Les livres peuvent être dangereux mais c’est la lecture surtout, par elle-même, qui présente tous les dangers.
Lire est une expérience qui transforme de fond en comble ceux qui vouent leur âme à la lecture. Il faut serrer les livres dans un coin car toujours les vrais livres sont contraires aux mœurs collectives. Celui qui lit vit seul son « autre monde », dans son « coin », dans l’angle de son mur. Et c’est ainsi que seul dans la cité le lecteur affronte physiquement, solitairement, dans le livre, l’abîme de la solitude antérieure où il vécut. Simplement, en tournant simplement les pages de son livre, il reconduit sans fin la déchirure (sexuelle, familiale, sociale) dont il provient.
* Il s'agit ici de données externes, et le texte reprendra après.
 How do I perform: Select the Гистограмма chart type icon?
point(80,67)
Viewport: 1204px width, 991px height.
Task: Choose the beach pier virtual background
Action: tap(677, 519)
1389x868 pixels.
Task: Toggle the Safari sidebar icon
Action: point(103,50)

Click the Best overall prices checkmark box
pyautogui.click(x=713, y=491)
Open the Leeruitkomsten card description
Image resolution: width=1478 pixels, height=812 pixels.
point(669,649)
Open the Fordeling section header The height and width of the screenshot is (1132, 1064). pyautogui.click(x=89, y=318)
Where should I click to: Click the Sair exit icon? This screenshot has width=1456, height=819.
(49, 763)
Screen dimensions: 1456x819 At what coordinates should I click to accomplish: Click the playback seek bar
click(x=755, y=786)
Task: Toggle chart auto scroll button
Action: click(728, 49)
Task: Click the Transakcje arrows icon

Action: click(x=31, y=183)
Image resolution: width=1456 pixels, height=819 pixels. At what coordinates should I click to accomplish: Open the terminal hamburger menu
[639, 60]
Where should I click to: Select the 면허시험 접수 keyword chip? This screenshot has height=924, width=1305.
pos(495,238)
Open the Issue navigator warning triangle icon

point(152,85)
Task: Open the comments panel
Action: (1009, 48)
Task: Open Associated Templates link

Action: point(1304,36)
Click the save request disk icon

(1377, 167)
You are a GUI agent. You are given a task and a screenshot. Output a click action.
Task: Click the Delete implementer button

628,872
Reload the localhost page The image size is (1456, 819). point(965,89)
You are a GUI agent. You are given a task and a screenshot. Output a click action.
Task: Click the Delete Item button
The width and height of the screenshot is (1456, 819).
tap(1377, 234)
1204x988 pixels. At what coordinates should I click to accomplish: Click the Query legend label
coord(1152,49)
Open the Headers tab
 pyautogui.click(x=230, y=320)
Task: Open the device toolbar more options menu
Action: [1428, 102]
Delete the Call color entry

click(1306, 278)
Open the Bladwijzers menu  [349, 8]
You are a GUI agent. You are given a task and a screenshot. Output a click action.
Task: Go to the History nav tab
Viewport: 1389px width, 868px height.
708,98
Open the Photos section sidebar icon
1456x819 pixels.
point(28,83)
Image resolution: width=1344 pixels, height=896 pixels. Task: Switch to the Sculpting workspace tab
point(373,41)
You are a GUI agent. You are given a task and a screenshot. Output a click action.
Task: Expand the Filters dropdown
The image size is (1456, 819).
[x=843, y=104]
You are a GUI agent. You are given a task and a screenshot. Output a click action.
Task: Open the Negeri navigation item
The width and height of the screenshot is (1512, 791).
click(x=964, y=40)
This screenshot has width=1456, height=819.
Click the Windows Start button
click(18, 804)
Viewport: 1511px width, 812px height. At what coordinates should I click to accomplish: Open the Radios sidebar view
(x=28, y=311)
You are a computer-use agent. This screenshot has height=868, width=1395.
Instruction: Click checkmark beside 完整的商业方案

Qu’est-ce qu’une autre vie sinon une autre intrigue linguistique ?
Le large existe.
Écrire déchire la compulsion de répétition du passé dans l’âme.
À quoi sert d’écrire ? À ne pas vivre mort.
Le large a inventé une place partout sur cette terre. Ce sont les livres. La lecture est ce qui élargit.
La mort est comme la langue. La mort est une machine à effacer des conditions de l’apparaître. La mort, comme la langue, apporte avec elle l’invisible. Plus encore, la mort apporte avec elle l’imprévisible. Matthieu XXV 13 : Nescitis diem neque horam. Vous ne savez ni le jour ni l’heure. La définition de la mort est le temps pur. L’homme, au fond de celui qui parle, n’est que le temps qui répond à la langue.
Pascal Quignard, La barque silencieuse, Folio/Gallimard 2011 [éditions du Seuil, 2009], p. 65, 102, 103, 103, 133.